* Page text
━━━━━━━━━━━━━━━━
So what are YOUR thoughts?

Have you experienced grief in your life recently or in the distant past?

Have you found it debilitating or did you transition easily to a new “normal” in your life?

This Post Has 19 Comments

  1. It’s been tough especially with all these events in your life, I am moved by your post. I hope you and the rest of the family will eventually feel better, and with love and support, you will make it through.

  2. Your post hits home as my mom passed away three years ago this past June and I feel guilty for not being there sooner. Although I was there when she took her last breath remembering her in the condition I did pains me.

    I am sorry for the loss of your loved ones and hopefully in time it gets easier.

  3. Your mother seemed like a beautiful and lovable woman. You’re a strong person! Sending my thoughts and prayers to your and your family, hopefully you can get through this

  4. I’m so sorry for your lost! When we lost someone special is always hard, but we have to keep strong no matter what.

  5. Loss is not a one time event – it has threads that extend through time. I have been writing about this in the blogging challenge as my mother passed away last Oct. There are really no words that make any difference in how we feel. Bringing my thoughts to the good memories, listing the things I am thankful for, these things help me. Blessings on your journey.

  6. I volunteer as a counsellor with CRUISE bereavement and one of the things we tell people is that grief never really goes away as we expect it to, but life expands to take grief in to account allowing us to come to terms with it, thoughts are with you Karen, stay strong

  7. Awe, I am so sorry for your loss. It does seem that grief comes in seasons and it seems to all attack us at once. I love the quote about grief. We truly never stop thinking about the person, but it does change and become more manageable <3 (((hugs)))

  8. Grief will come to all of us sooner or later. I know the depths of grief can seem unending, but it is a passage, you will be different afterwards. I lost both my brother and father, my mother is still here. One day maybe she won’t be, and then I will look at your words again.

  9. There was one year where we lost my dad, my father-in-law and my mother-in-law all in a span of 9 months. It took a looooong time to come out of the darkness from that.

  10. I suppose one never gets over the loss of a loved one, so I completely empathise and am sorry for your most recent loss. Wishing you and your family lots of love.
━━━━━━━━━━━━━━━━
* Stored data
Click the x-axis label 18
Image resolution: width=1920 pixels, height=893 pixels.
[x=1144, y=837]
━━━━━━━━━━━━━━━━
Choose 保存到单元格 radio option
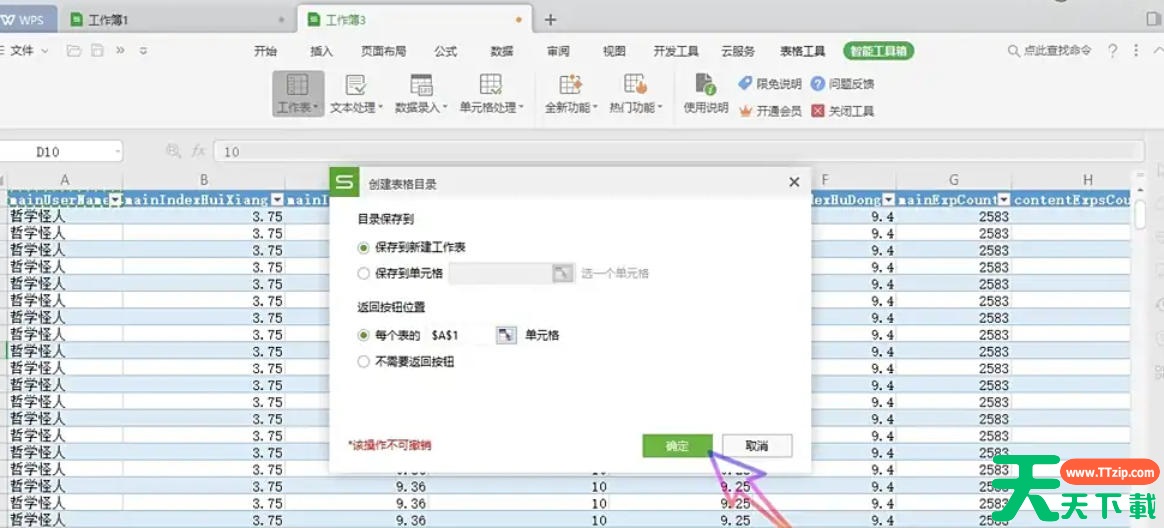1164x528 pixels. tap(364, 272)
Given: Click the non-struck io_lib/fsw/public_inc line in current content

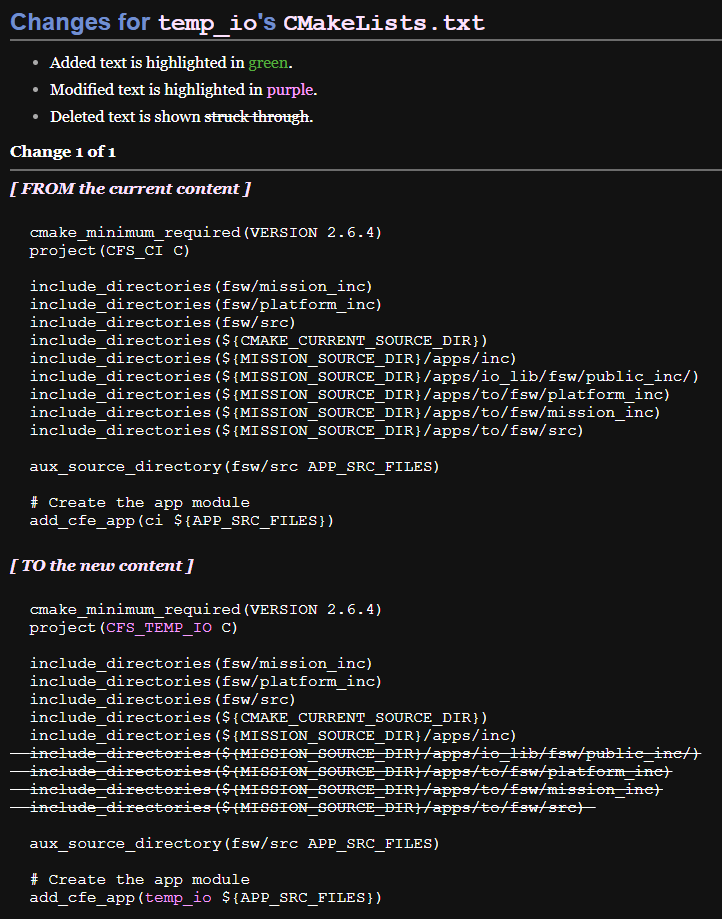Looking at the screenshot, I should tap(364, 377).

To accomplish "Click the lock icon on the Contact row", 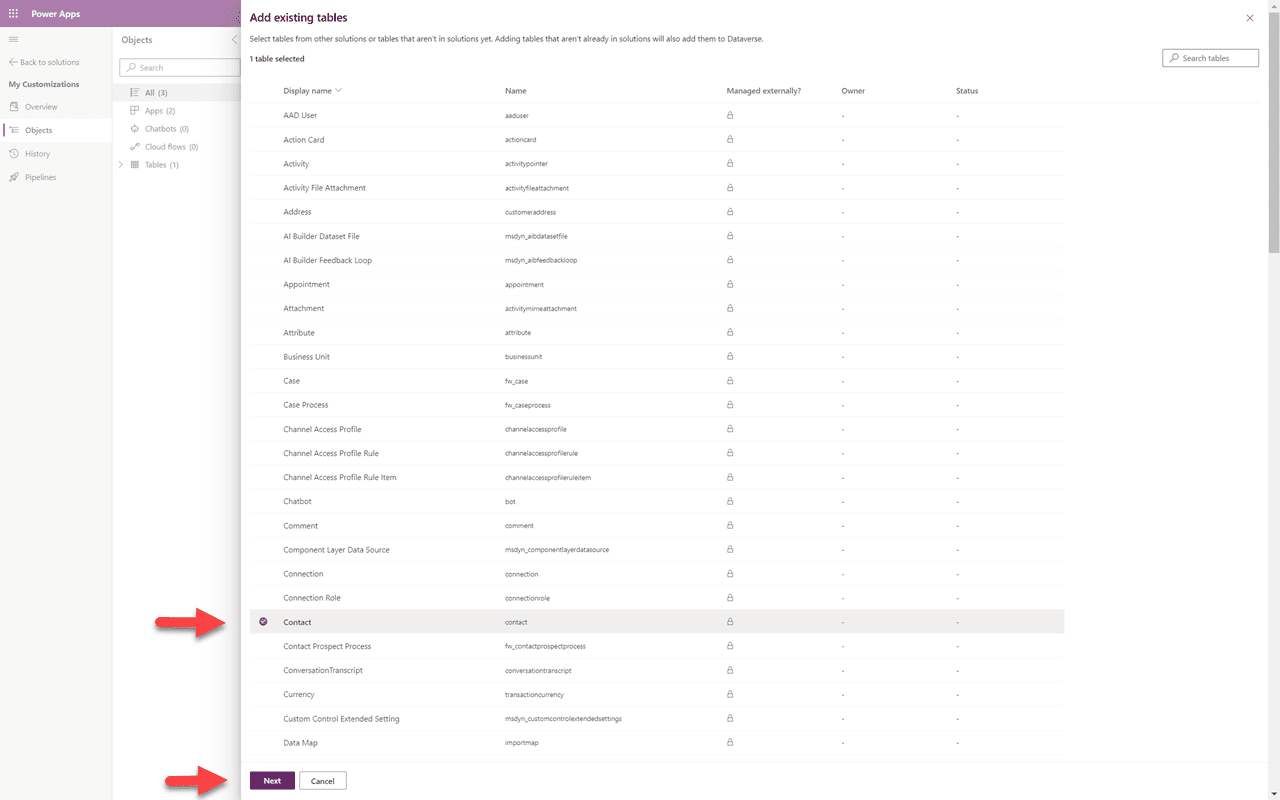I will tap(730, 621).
━━━━━━━━━━━━━━━━
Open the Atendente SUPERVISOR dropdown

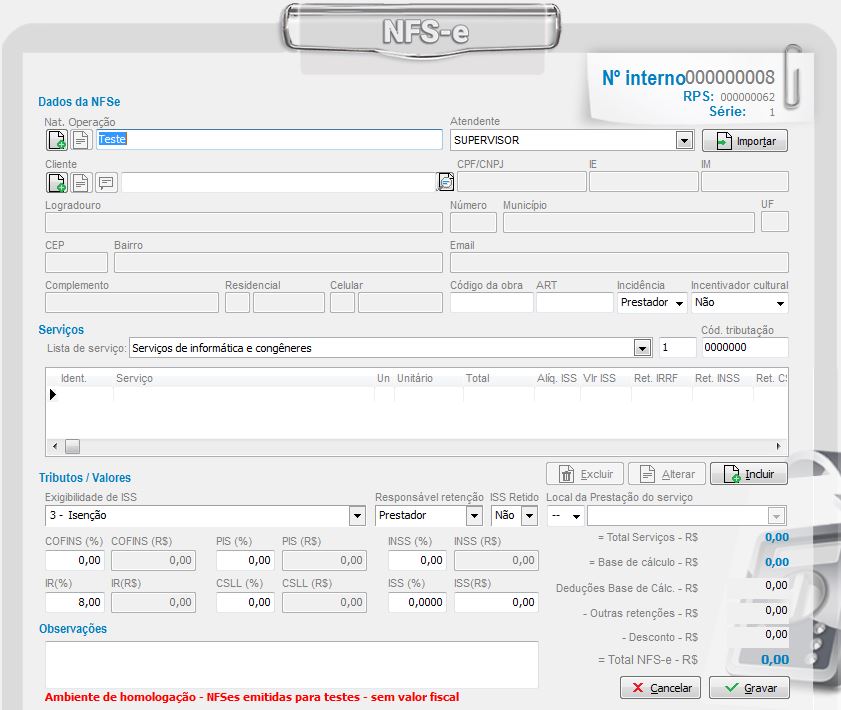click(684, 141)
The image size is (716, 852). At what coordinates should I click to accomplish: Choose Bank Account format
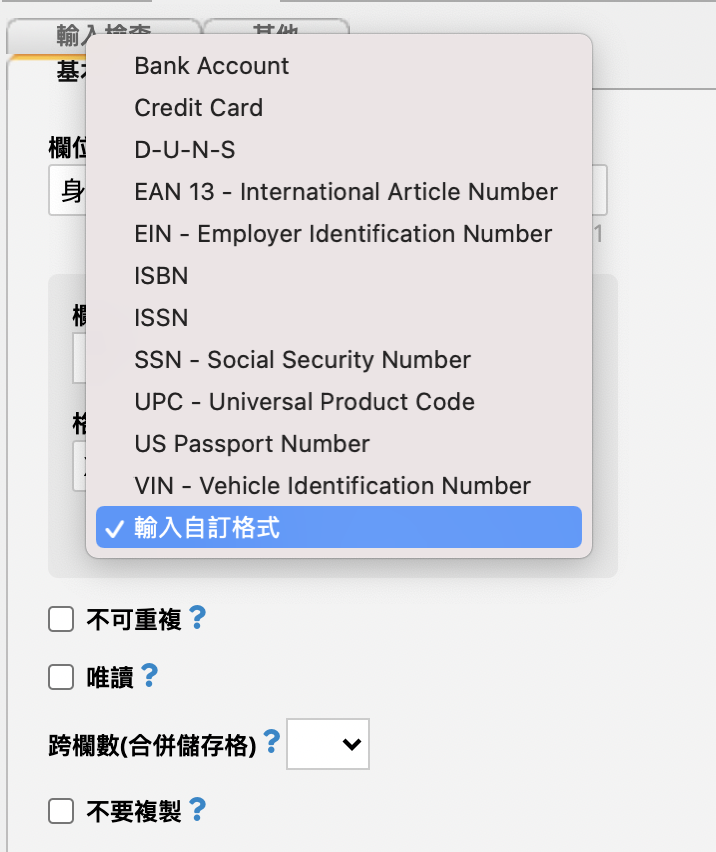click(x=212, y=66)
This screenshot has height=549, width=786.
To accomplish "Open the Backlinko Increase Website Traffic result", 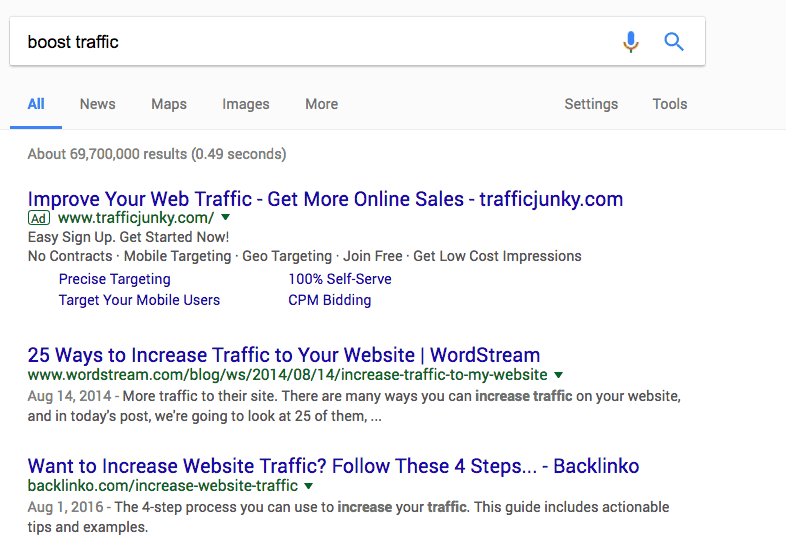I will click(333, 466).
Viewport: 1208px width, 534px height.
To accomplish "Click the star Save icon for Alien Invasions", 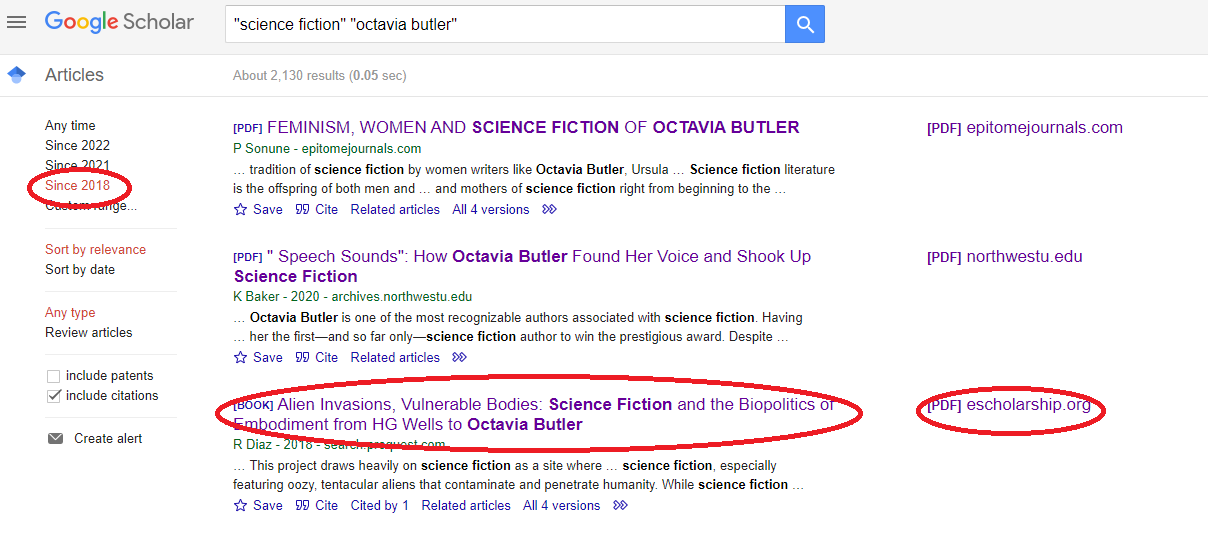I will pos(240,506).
━━━━━━━━━━━━━━━━
* What is expected
Please pick up the comments on grief after the tenth one and continue them.

* Task answer
  11. So many losses. 🙁 It’s wonderful she got to enter Hospice, and pass at home. They do a wonderful job in a very tough situation.

  12. Ughhhhhh Your post made me think of my brother! He passed away a few years ago :-/

  13. Indeed grief can be heavy sometimes.
    I’ve lost two close members in the past year and I think it’s helped me to trust God deeper. Still learning.

    *HUGS and prayers for you.

  14. I’m sorry to hear about your mom. It’s never easy losing a loved one, even when it’s years later. I’ve lost a lot of loved ones and I still think about them all the time.

  15. Oh hun : ( I am sorry that this is such a hard time of year for you but it amazes me that you try and keep so postive, its a good attitude to have hun.

  16. Sadly my life has been filled with tragic and deeply profound loss, it’s a wonder to me that I still go on and has taken many many years for me to even live any kind of “normal” life with them in my life. it still pains me to think of those last moments they lead.

    But I do know that they would want me to live on and honor their memory so that is what I am doing.
    Thank you for sharing your story, it helped me not feel alone today.

  17. I hope you always keep her memory alive and well in your heart <3 The pain never goes away, and neither does her love.

  18. My all your love one rest in peace. Not sure why we grief but I believe it makes us a stronger.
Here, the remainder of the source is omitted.